EXERCISE: Please set down only the lines running from the one with "Viewport: 1000px width, 831px" through the last line of the entries, exactly as written and without any pictures.

RECORD EXTRACTS:
↓
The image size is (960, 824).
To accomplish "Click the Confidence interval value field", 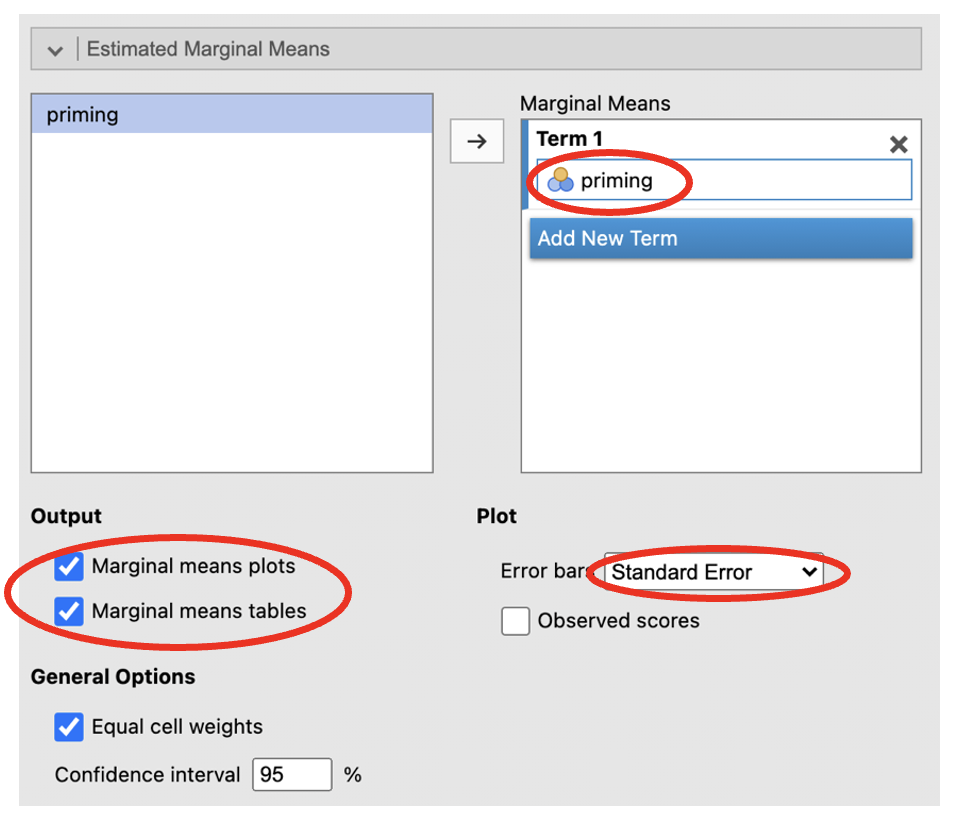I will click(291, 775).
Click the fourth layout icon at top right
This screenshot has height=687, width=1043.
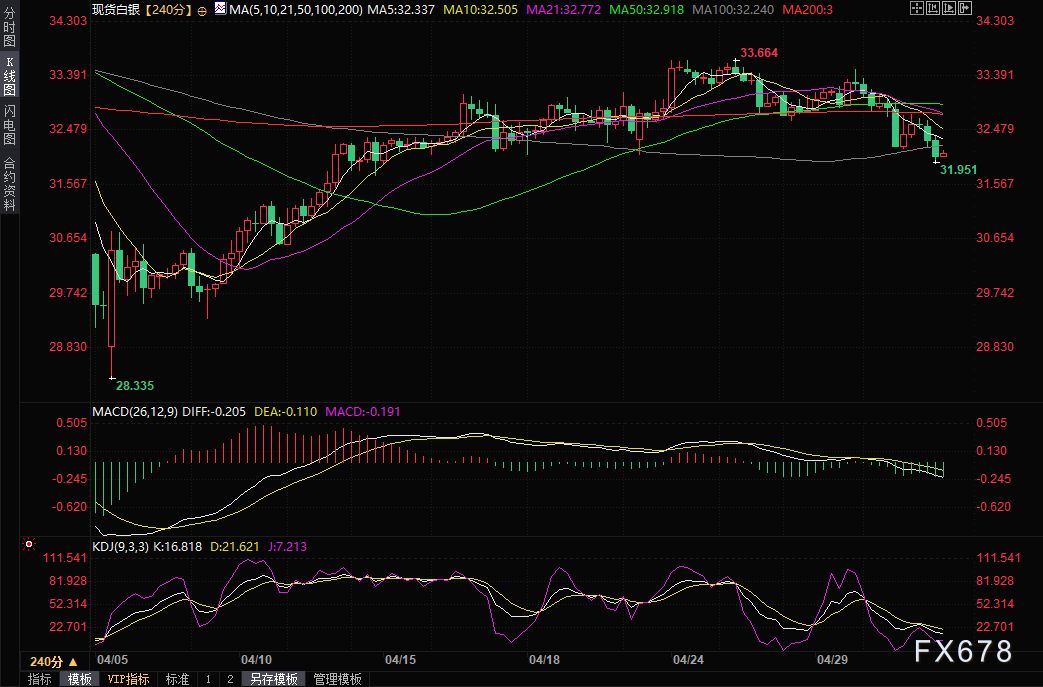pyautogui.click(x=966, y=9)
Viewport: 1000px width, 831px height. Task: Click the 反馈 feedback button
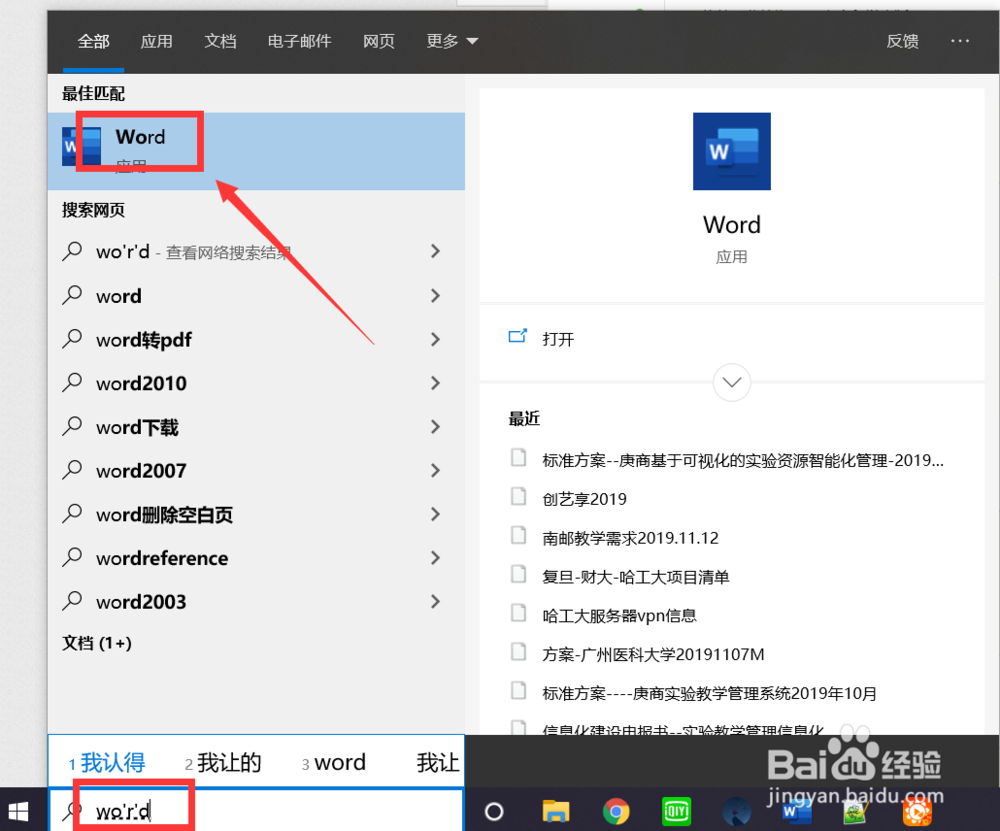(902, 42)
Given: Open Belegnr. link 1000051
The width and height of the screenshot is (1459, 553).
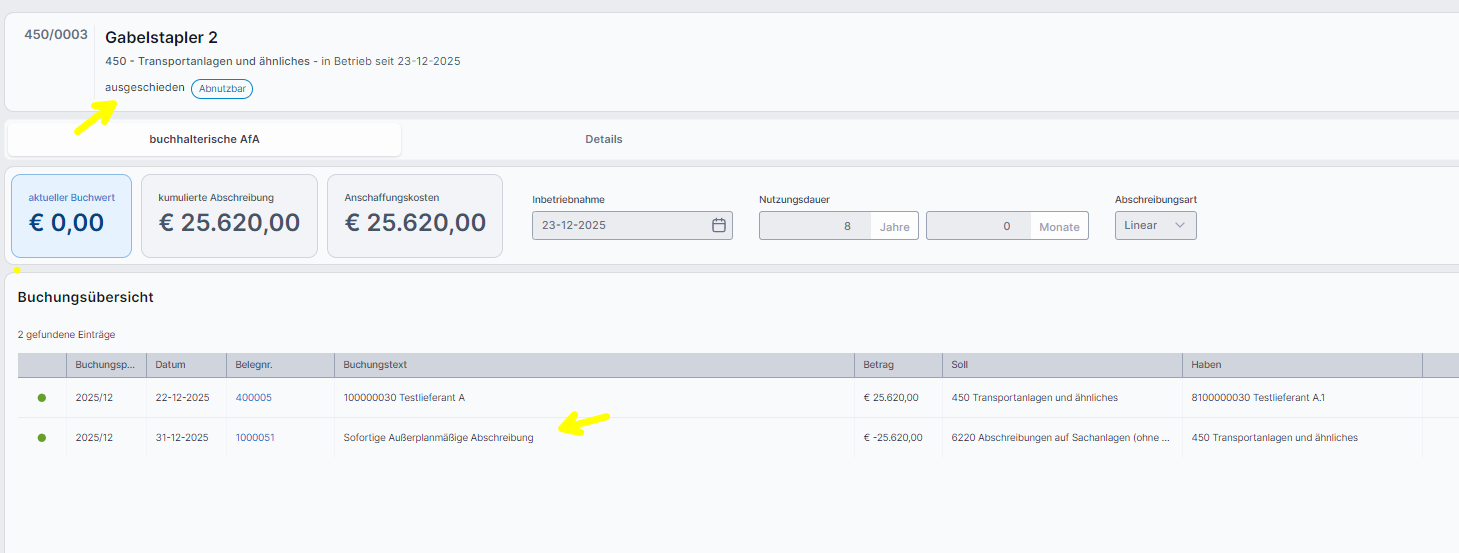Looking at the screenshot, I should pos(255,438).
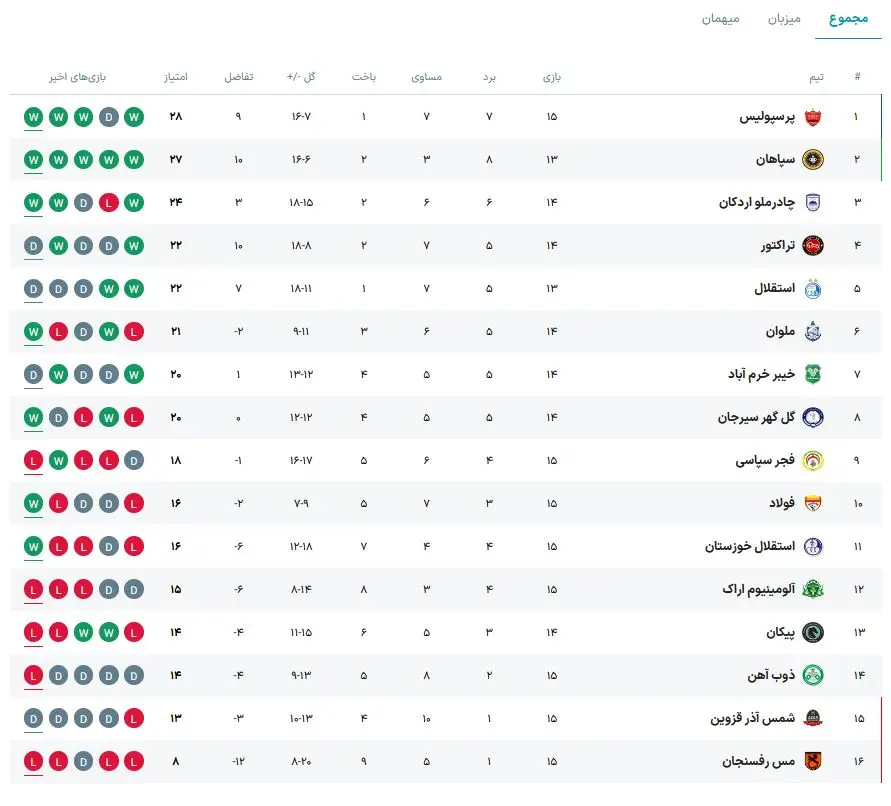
↑
ANSWER TO THE PROBLEM:
Viewport: 1000px width, 831px height. Task: Click the 反馈 feedback button
(902, 42)
Given: Open Belegnr. link 1000051
The width and height of the screenshot is (1459, 553).
Looking at the screenshot, I should pos(255,438).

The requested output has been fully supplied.